Strength Continuum

Strength Continuum

A way of understanding strength

Strength isn’t fixed. It changes, adapts, and responds to what’s happening in your life.

It doesn’t follow a perfect plan, and it doesn’t move in straight lines.

The Strength Continuum isn’t a programme or a system to sell; it’s simply how I understand strength, based on years of coaching, training, learning, and working with real people.

Strength is always moving

I see strength as something that sits on a curve that never stops moving.

You’re always somewhere on it.

The goal isn’t to reach an end point — it’s to understand where you are now, what’s influencing your strength, and what needs to happen next.

Some days strength is there.
Some days it isn’t.

That’s normal.

The System

Why rigid training breaks down

Many training models treat progress as a straight line. They can work, but none of them work forever, and none of them work the same way for everyone.

Real life gets involved. Sleep, stress, illness, work, and recovery all affect how strength shows up. When training doesn’t account for that, progress stalls or people burn out.

Adaptive, structured strength

Over time, I stopped seeing training methods as separate systems and started seeing them as parts of the same picture.

That’s The Strength Continuum.

You need structure – a plan and a path – but you also need adaptability.
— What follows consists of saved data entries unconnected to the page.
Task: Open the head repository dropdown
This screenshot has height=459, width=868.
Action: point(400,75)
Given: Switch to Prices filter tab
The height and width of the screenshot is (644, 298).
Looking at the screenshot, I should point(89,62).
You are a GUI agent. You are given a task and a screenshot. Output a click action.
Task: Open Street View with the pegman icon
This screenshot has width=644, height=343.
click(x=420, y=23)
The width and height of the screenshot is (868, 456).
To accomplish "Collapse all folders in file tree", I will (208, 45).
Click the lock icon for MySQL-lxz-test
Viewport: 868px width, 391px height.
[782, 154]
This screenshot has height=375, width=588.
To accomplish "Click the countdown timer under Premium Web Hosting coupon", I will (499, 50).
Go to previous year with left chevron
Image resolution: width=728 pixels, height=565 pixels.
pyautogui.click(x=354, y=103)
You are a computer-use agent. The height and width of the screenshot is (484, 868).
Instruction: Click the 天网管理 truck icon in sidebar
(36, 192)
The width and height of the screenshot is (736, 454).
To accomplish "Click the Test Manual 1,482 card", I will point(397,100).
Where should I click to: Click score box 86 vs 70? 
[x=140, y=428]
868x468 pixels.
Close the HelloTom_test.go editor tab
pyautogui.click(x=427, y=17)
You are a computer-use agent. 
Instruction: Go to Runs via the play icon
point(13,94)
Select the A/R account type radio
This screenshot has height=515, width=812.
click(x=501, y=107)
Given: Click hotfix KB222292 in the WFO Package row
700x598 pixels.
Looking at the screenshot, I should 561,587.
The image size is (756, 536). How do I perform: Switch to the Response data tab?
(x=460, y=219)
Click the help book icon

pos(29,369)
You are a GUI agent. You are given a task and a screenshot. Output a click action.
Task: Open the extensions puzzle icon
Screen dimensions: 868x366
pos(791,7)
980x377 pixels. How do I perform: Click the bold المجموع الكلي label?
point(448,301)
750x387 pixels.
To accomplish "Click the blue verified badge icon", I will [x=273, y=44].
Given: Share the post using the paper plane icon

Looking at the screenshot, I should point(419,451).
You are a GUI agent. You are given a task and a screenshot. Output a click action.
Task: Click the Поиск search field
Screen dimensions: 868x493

No programme survives contact with real life unchanged. The best systems bend without breaking.

Structure that listens

This approach is about structure that listens.

Training has direction and intent, but it also responds to what’s actually happening, not just what a spreadsheet says should be happening.

Every lift has a reason. Every phase has a purpose.

This isn’t about control; it’s about clarity.

Key Ideas

Behind The continuum

Continuum Load Index (CLI)

CLI is a simple way of understanding where your strength sits right now, relative to you – your bodyweight, experience, and goals.

It adds context and helps ensure training matches current ability.

It’s a guide, not a rule.

Daily Undulating Periodisation (DUP)

Strength fluctuates, so training should too.

DUP varies intensity and volume across the week — heavier, moderate, and lighter or faster days — helping progress without unnecessary fatigue.

Training feels alive and responsive, not boxed in.

Reverse Programming Logic

Training starts with the end goal in mind.

From there, we work backwards to decide what needs to be built first and how training should be structured.

This keeps every session connected to purpose.

What it means

Heavy lifting, without exhaustion

Exposure to heavy load matters.

Strength adapts when it’s challenged, but exhaustion isn’t the goal.

The aim is to apply enough stress to drive progress, without accumulating fatigue faster than strength can adapt.

A living philosophy

The Strength Continuum isn’t finished – and it shouldn’t be.

It’s shaped by experience, proven principles, and what works with real people.

Strength changes. So should how we train it.

What this means for you

If you train with me, this philosophy underpins everything.

You’ll have:

  • clear structure and direction

  • training that adapts to real life

  • progress that’s steady and sustainable

The goal isn’t to do more.

It’s to train with intent.

Strength that adapts

Structure that listens. Strength that bends, not breaks.